Pepsi and Heineken Commercials: Promoting American Devotion and Compassion
Today’s commercials cloud the viewers’ brains with meaningless ritzy camera angles and beautiful models to divert viewers from the true meaning of the commercials. The advertisers just want consumers to spend all of their hard-earned money on their brand of products. The “Pepsi” and “Heineken” commercials are perfect examples of what Dave Barry is trying to point out in his essay, “Red, White and Beer.” He emphasizes that commercial advertisements need to make viewers think that by choosing their brands of products, viewers are helping out American society. As Rita Dove’s essay “Loose Ends” argues, people prefer this fantasy of television to the reality of their own lives.
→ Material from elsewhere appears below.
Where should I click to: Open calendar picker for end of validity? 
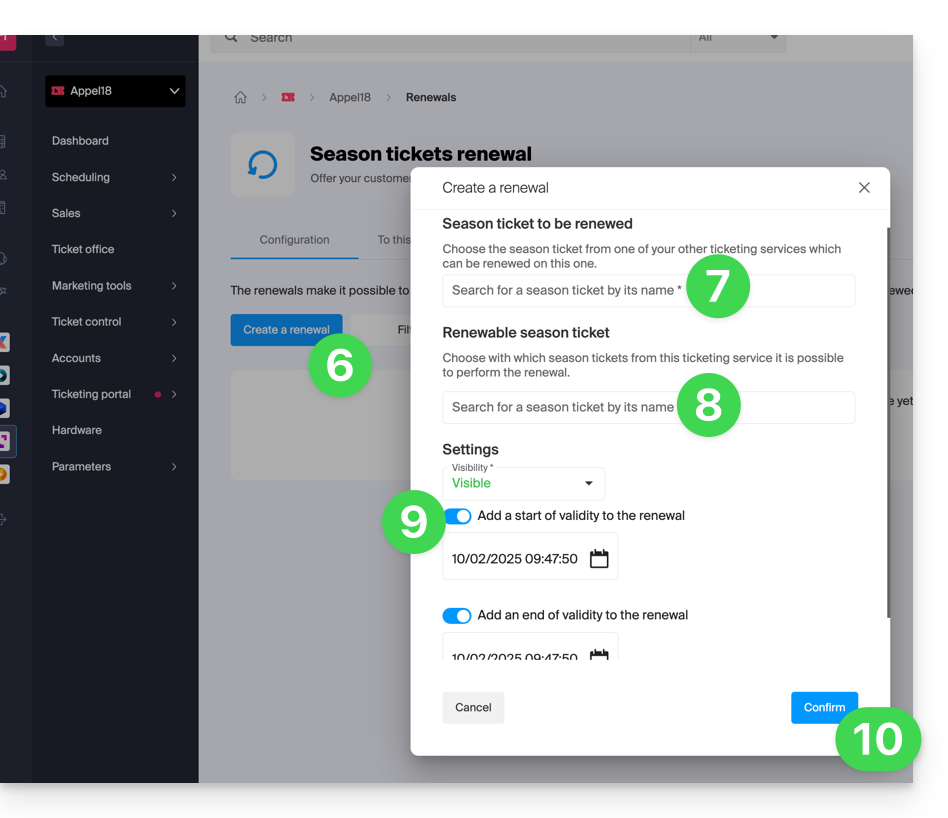598,654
Because viewers prefer fantasy to reality, they become fixated on the fantasy, and according to Marie Winn in “Television Addiction,” this can ultimately lead to a serious addiction to television. But, one must admit that the clever tactics of the commercial advertisers are beyond compare. Who would have thought the half naked-blondes holding soda cans and American men refusing commitment would have caught viewers’ attention?
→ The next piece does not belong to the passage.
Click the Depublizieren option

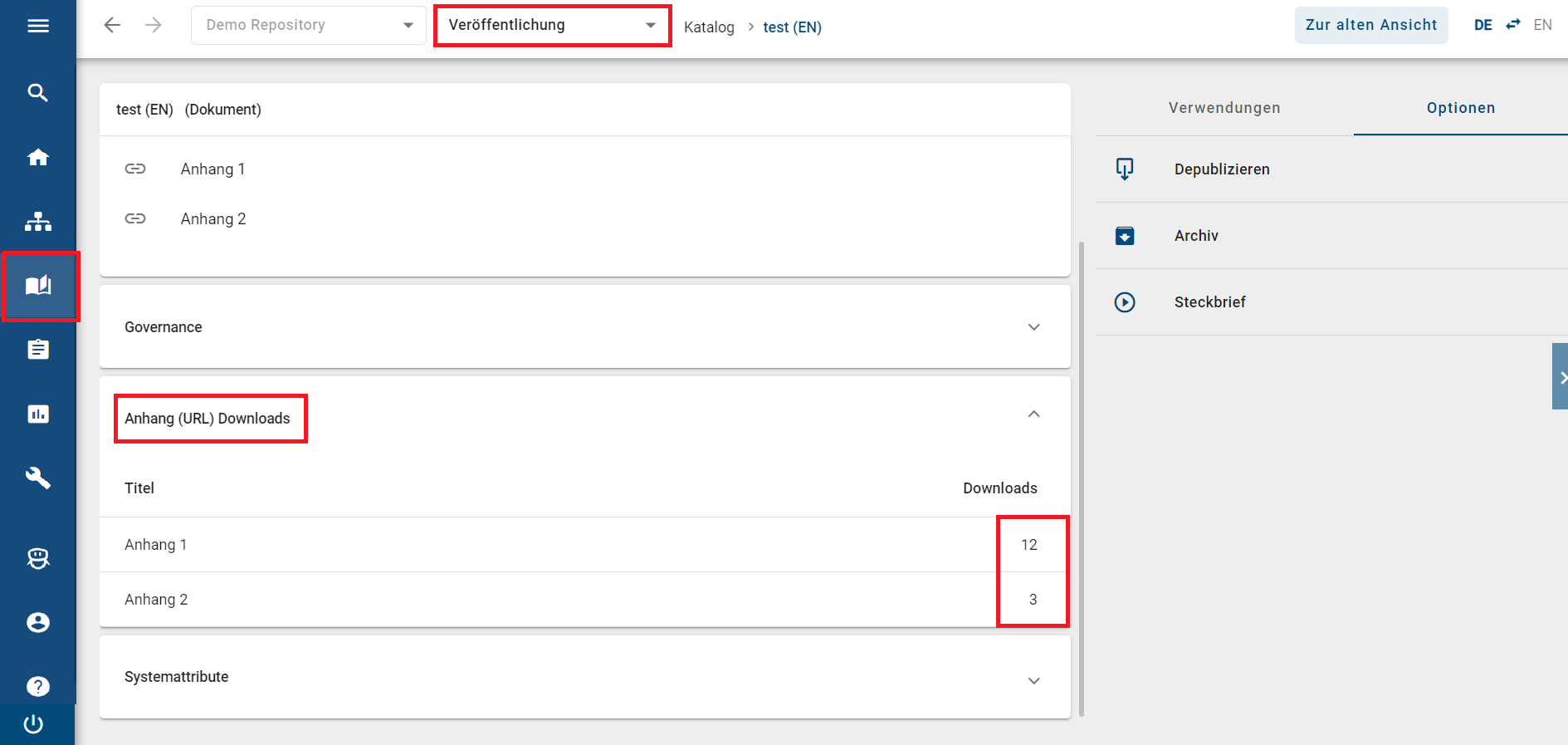[1221, 169]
Try to visualize a slim blonde at the ripe age of nineteen coming in closer and closer on the television screen. She’s wearing a tube top and hip hugger jeans with a belly ring that reads “Pepsi.” She slowly spins around, grabs a can of Pepsi and drinks it in slow motion while her diamond bracelet glistens in the lights. The music stops. She turns to the camera, smiles, winks at you, and tells you to go out and try a nice cool refreshing can of Pepsi Cola. The next commercial to come on shows a man sitting down on the couch with his girlfriend sleeping in his arms. He looks and realizes she is in the way of him enjoying his ice-cold beer. He whispers, “I love you” in her ear and she turns toward him. He is then able to move his arm freely so he can drink his beer. Seeing these commercials makes one realize that American values that show love and affection are corrupt, vain and distorted.
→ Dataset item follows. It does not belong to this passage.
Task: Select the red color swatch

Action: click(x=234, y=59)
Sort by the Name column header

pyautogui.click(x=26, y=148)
It may seem as though the commercial only shows a young, pop, teen ideal drinking Pepsi, but what is the true meaning behind this advertisement? She is the ideal, young “American”. She represents freedom of expression, freedom to be risky with her attire and the freedom to flaunt her beauty. But, what is the unattractive brunette to do? Is she not patriotic because she is not beautiful? Pepsi’s objective is to make her feel pretty and American by drinking their product. Dave Barry states, “. . . I get this warm feeling inside. . .(519)” When ever Barry sees these almost “patriotic” commercials, he feels he has to help out the country in some way. Maybe by drinking the drink being...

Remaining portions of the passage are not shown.